Second Award- Hilltop School | DesignAware

A charity school had been functioning out of a large makeshift shed for four years finally raised enough funds for a building. The site is located on a hill top, in the unplanned settlement within the walls of the majestic Golconda fort in Hyderabad. The project was riddled with multiple challenges: a tight budget (as it is run by a non-profit educational trust), a highly contoured, rocky site with a cliff (a topographic trait of the Deccan Plateau), a dense urban context, and Heritage Zone regulations.

GFDA-2020

Second Award – Urban Design & Architecture Design Awards 2019
Firm | DesignAware
Category | Institutional Building
Team | Takbir Fatima, Abeer Fatima
Country | India

The existing school was just a large hall with partitions for classrooms, and was a very dark, cramped and uninspiring space, not at all how school should be, but unfortunately, how charity schools generally are. We wanted to design bright and fun spaces, which would encourage learning and growth. We also aimed to preserve the openness of the playground by not building over it, which is a rare green lung space in the heart of the low-rise, high-density, unplanned neighborhood.

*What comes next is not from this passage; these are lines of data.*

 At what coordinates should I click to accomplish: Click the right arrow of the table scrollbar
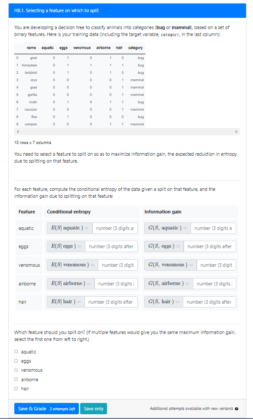tap(236, 131)
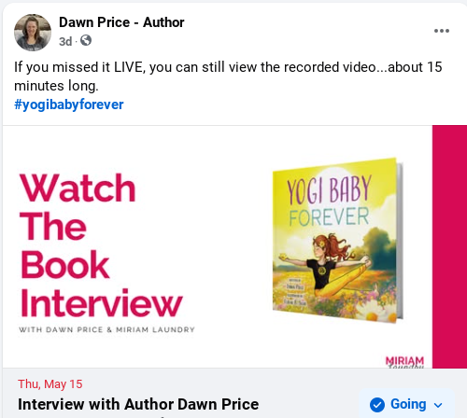Click the Thu, May 15 event date
The image size is (467, 418).
[x=50, y=384]
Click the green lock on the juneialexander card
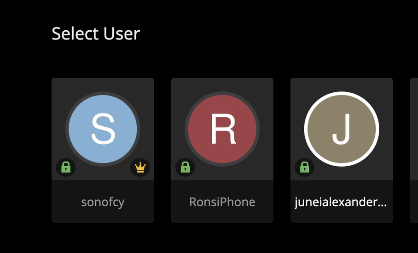This screenshot has height=253, width=418. click(305, 167)
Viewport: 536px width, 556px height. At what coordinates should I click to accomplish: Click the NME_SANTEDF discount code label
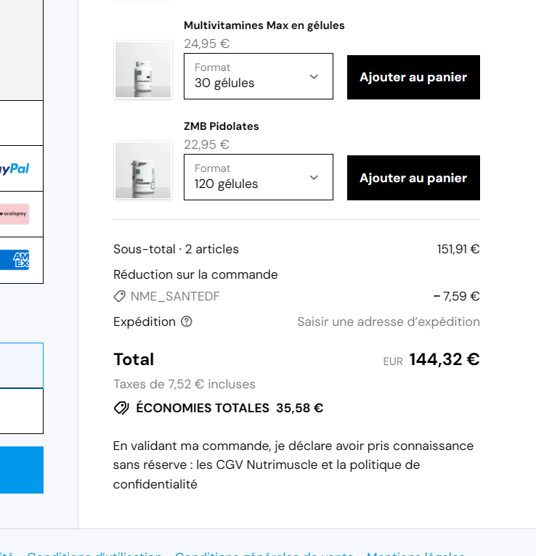point(175,296)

Articulating the peculiar and difficult topography of the site and its surrounds posed a major challenge due to proximity to heritage structures and dense urban context, most of which is residential. The 250 million-year-old natural rock heritage and the 800+ year old built heritage of the fort add to the beauty of the project. The site itself was sectioned into two parts by a wall of sheet rock, one part of the site lay 20’ above the other. The school is situated in such a way that it engulfs the rocks within it. Rocks were taken into the building, forming the walls of some classrooms and creating level differences and stepped seating on the floor of the library, which becomes an informal space, conducive to sharing and learning.

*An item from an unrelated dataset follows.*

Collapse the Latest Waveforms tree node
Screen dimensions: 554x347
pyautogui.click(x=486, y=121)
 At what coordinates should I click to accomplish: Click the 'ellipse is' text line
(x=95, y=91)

The surrounding context is colorful and kitschy, with walls of bright blue, pink and yellow. The building is left unfinished, with exposed concrete walls that deliberately negate color in contrast to the neighboring houses. And yet, the color palette of the context is borrowed and reflected in the windows, doors and grilles. Reds, blues, yellows and greens create pops of color as accents in contrast with the gray of the concrete.The same colors reappear in subtle pastels in the classroom interiors. A bright red central staircaseforms a central spine of the building, all the way from the ground to the top floor, where the roofs of the school become a play courts connected to the existing playground.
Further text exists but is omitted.